─── GIVEN ENTRIES

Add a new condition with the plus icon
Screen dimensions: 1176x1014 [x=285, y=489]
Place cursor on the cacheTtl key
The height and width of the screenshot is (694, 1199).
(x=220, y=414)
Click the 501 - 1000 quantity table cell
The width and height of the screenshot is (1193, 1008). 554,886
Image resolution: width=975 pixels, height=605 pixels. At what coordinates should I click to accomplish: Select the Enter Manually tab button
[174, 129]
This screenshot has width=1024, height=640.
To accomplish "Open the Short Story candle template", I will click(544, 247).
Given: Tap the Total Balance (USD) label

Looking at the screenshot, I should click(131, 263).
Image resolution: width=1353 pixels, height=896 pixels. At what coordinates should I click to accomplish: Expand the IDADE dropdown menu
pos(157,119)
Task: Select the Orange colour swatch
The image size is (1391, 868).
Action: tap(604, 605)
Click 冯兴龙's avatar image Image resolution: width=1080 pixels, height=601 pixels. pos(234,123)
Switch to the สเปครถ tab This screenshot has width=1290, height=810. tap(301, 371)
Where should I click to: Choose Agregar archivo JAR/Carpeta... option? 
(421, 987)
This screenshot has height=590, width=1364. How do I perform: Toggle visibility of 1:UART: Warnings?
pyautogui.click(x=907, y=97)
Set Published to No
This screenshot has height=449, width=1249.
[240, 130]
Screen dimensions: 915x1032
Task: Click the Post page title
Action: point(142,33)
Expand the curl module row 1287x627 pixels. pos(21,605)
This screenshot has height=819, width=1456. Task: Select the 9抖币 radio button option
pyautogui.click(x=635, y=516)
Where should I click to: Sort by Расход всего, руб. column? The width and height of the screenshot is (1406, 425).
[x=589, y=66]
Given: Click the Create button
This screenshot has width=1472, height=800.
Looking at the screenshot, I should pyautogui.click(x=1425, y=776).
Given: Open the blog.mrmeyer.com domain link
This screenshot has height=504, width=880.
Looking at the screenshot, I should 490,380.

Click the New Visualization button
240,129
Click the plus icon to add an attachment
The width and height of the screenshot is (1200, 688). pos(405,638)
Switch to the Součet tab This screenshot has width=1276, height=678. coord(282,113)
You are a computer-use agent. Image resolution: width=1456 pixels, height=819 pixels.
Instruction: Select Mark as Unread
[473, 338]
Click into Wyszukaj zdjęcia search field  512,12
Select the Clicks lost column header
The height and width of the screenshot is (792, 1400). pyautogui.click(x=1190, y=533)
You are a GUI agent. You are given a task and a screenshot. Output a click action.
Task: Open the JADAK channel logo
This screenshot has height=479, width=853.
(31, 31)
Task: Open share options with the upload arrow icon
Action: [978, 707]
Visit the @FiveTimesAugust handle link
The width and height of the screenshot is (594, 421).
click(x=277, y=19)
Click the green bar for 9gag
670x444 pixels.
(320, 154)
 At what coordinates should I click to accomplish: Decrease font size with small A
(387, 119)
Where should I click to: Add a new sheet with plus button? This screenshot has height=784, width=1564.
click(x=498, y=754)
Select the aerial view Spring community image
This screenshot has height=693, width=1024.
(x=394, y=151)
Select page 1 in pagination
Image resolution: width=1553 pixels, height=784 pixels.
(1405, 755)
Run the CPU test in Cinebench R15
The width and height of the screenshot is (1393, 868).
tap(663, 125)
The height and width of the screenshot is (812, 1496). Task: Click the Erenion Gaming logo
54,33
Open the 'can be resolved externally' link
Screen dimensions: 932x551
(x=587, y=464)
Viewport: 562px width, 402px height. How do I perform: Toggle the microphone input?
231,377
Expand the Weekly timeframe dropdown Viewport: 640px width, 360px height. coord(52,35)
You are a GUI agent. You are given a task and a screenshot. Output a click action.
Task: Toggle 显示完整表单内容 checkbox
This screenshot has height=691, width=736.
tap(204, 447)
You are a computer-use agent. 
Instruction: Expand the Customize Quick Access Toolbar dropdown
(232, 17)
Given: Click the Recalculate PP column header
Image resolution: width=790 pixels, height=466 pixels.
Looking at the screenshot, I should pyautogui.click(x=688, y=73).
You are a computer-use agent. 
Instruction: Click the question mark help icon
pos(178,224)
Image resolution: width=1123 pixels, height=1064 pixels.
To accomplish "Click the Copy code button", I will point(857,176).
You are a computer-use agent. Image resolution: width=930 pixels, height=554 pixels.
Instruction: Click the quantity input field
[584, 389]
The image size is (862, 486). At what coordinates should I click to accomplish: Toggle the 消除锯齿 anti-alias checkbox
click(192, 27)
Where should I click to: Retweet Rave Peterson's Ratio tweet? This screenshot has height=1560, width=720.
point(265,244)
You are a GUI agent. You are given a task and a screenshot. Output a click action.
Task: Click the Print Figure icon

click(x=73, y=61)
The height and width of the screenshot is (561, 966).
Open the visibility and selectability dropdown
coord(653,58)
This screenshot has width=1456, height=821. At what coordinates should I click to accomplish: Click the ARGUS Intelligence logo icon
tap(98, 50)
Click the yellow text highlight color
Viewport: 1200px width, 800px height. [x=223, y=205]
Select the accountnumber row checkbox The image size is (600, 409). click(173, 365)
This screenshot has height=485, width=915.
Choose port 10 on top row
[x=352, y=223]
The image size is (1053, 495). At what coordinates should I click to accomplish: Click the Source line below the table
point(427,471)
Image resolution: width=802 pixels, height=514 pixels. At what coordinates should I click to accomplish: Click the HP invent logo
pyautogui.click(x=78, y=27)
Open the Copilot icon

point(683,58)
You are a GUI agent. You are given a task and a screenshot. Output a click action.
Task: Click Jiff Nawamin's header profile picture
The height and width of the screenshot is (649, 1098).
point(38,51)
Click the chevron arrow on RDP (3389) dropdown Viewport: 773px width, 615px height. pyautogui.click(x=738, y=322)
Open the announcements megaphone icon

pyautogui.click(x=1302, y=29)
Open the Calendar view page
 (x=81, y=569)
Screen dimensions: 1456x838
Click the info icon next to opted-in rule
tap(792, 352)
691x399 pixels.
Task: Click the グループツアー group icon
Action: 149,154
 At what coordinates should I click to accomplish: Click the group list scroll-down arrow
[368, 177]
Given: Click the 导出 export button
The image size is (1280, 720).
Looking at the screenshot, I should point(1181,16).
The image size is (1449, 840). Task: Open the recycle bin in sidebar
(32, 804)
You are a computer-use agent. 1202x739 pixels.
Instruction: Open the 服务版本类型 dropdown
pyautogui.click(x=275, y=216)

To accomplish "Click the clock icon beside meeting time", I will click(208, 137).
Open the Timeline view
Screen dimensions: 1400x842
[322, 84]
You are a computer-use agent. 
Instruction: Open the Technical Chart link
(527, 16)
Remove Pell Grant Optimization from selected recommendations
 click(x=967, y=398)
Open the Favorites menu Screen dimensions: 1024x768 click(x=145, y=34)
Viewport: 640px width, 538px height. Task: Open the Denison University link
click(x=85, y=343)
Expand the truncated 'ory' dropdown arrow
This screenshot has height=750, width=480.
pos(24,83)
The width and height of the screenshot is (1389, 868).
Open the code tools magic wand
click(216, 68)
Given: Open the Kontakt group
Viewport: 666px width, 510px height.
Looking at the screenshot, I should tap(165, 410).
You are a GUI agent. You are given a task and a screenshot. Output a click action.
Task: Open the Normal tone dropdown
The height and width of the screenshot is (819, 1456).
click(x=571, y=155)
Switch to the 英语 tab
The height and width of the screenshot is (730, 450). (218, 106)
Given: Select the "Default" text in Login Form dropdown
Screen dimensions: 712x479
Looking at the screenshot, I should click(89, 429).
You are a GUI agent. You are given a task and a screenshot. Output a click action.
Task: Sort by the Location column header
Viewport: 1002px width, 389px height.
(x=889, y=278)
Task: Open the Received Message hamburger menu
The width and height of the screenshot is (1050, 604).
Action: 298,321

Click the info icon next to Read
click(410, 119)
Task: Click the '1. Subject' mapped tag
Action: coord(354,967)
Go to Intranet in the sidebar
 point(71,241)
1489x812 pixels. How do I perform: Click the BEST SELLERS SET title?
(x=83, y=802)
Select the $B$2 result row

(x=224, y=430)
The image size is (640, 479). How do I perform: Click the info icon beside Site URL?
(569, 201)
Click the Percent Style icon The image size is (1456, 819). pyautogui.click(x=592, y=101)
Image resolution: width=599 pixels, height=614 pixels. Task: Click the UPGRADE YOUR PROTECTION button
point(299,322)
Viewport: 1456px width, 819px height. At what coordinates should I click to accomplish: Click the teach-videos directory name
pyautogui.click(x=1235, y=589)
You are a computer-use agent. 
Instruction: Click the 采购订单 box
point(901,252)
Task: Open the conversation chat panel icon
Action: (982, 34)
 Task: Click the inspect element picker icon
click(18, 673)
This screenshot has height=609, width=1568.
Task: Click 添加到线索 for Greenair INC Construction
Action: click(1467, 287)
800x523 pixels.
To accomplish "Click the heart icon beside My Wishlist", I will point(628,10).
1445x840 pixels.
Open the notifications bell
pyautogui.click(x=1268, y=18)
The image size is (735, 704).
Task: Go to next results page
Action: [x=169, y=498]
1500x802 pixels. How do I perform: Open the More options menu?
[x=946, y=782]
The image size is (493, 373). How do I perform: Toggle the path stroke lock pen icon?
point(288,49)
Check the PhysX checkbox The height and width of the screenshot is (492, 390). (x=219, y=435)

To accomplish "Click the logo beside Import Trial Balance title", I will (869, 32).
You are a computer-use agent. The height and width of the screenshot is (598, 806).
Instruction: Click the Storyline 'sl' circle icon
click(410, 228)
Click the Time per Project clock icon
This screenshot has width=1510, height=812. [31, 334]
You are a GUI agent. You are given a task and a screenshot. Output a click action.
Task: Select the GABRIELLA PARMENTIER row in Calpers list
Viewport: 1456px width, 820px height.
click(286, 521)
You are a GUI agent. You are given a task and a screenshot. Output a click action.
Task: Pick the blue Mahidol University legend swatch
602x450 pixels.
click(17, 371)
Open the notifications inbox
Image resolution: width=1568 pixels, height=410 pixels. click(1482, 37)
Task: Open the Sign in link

──────

**YOUR INSTRUCTIONS:**
Rewrite the part of the listing that opens with the line containing "Image resolution: width=599" and closes with the line containing "point(299,322)", both lines included, keeping the requests as they are. Shift every coordinate in the answers by adding 141 to it.

**EXPECTED OUTPUT:**
Image resolution: width=599 pixels, height=614 pixels. Task: Click the UPGRADE YOUR PROTECTION button
point(440,463)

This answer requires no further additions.